Domain gap analysis provides guidance on annotation priorities: Detection > Association > ReID. This conclusion has direct guiding value for data collection in the tracking community.
The self-training loop (synthetic pre-training → pseudo-labeling → re-training) establishes a robust baseline requiring no manual annotation.

Limitations & Future Work¶

The annotator itself does not generate new detections — if the detector misses targets entirely, it can only make up for it via low confidence thresholds, which does not guarantee full recovery.
For extremely crowded scenarios (e.g., MOT20), false positive filtering by GNN_node might be insufficient.
Re-training iterations after annotations have not been explored — can multi-round self-training continue to deliver improvements?
Currently, only ByteTrack and GHOST have been validated as downstream trackers; evaluation with more trackers would be more convincing.

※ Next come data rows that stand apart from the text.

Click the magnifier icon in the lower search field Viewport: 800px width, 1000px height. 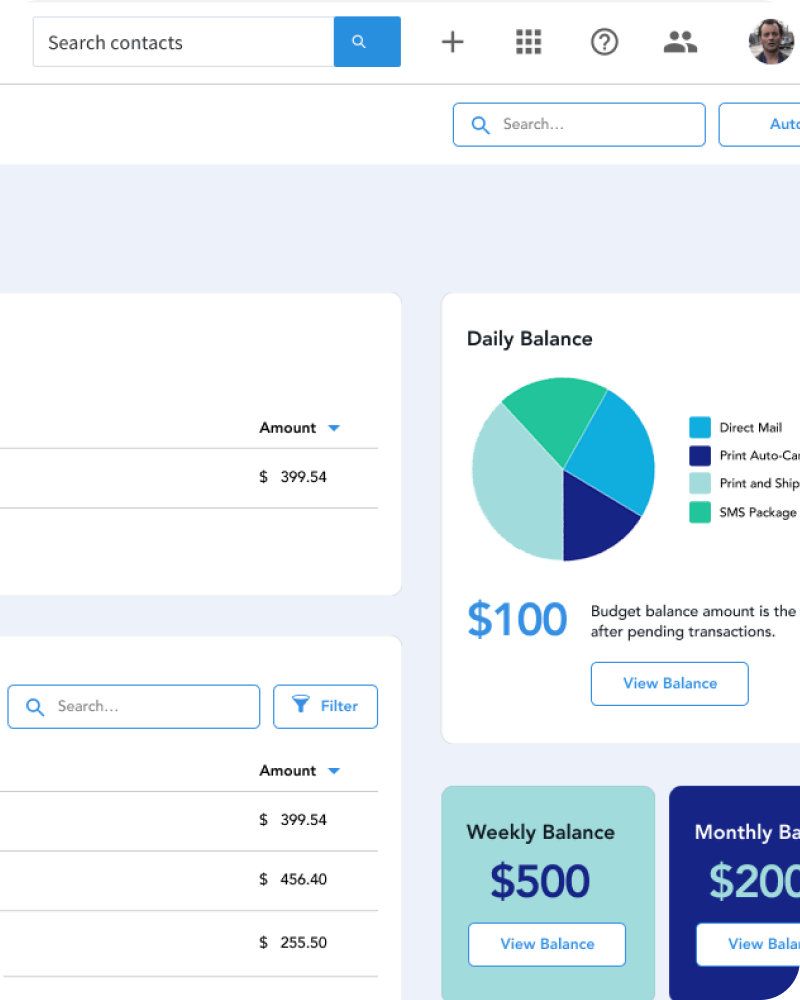[35, 707]
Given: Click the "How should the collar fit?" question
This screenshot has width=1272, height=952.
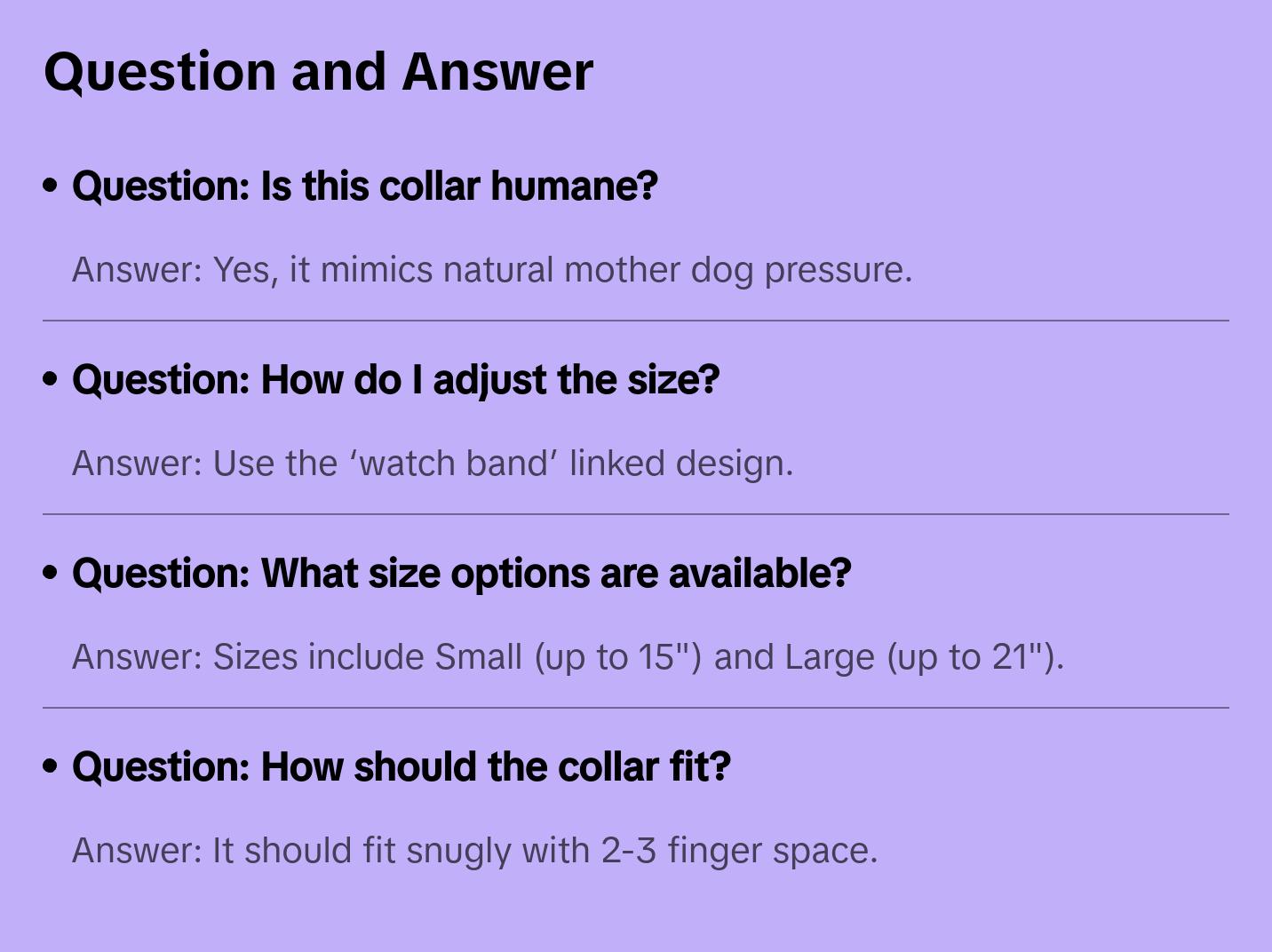Looking at the screenshot, I should pyautogui.click(x=401, y=767).
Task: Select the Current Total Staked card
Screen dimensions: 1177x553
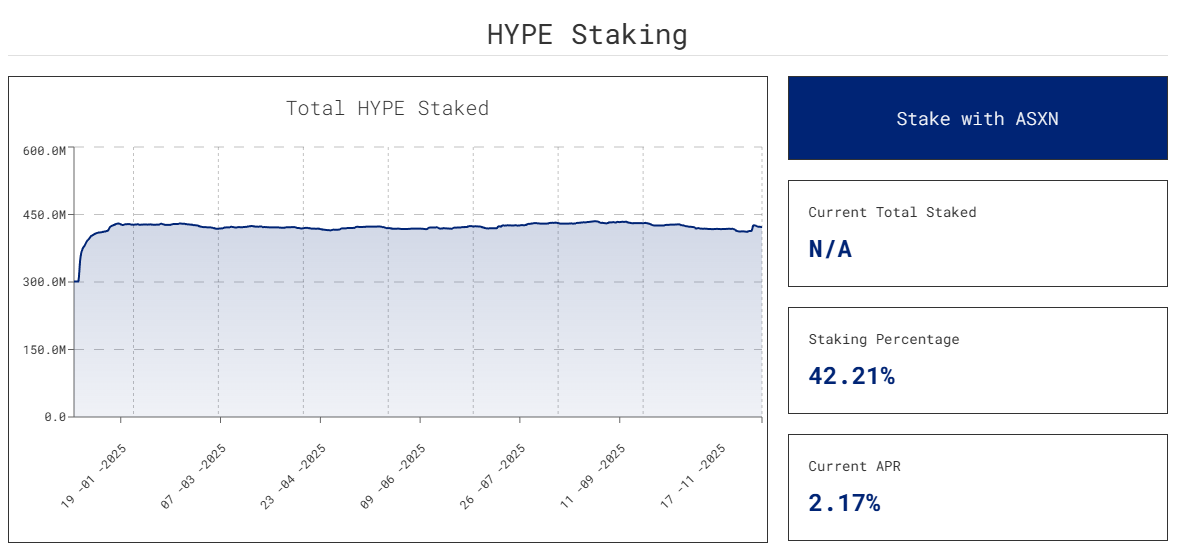Action: [x=977, y=233]

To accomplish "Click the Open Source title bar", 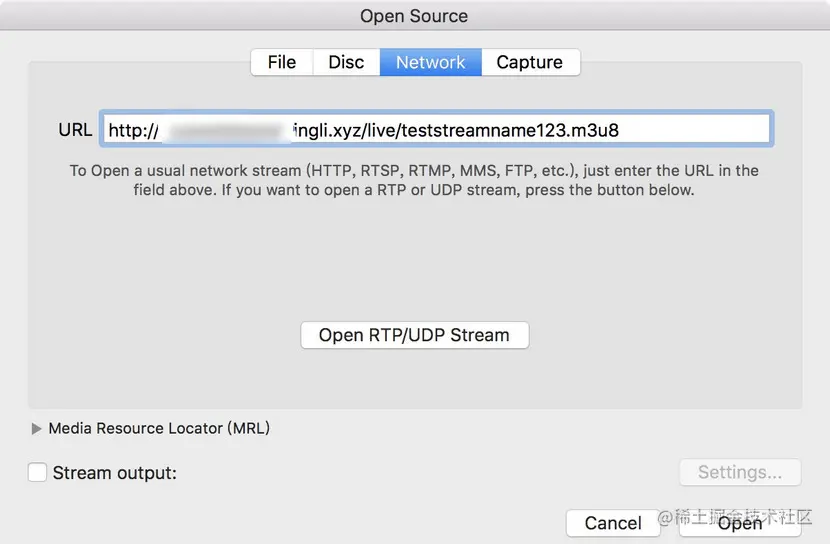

SUSHI is the direct predecessor of the GNN hierarchical architecture in this work; SPAM builds on it by incorporating GNN_node and the annotation engine.
Shares a common underlying philosophy with efficient annotation methods in the image domain (such as DINO self-training) but is the first to systematically apply it to video tracking.
Highly inspiring for building future video understanding datasets: shifting from "annotating every frame" to "selectively annotating hard examples."

Rating¶

Novelty: ⭐⭐⭐⭐ (The system integration scheme is novel; individual components represent clever combinations of existing technologies.)
Experimental Thoroughness: ⭐⭐⭐⭐⭐ (Three datasets MOT17/20/DanceTrack + complete ablation + domain gap analysis + downstream validation)
Writing Quality: ⭐⭐⭐⭐ (The system description is clear, and the experiments are reasonably organized.)
Value: ⭐⭐⭐⭐⭐ (Highly practical value for expanding tracking datasets; the finding regarding the 3% annotation effort is extremely appealing.)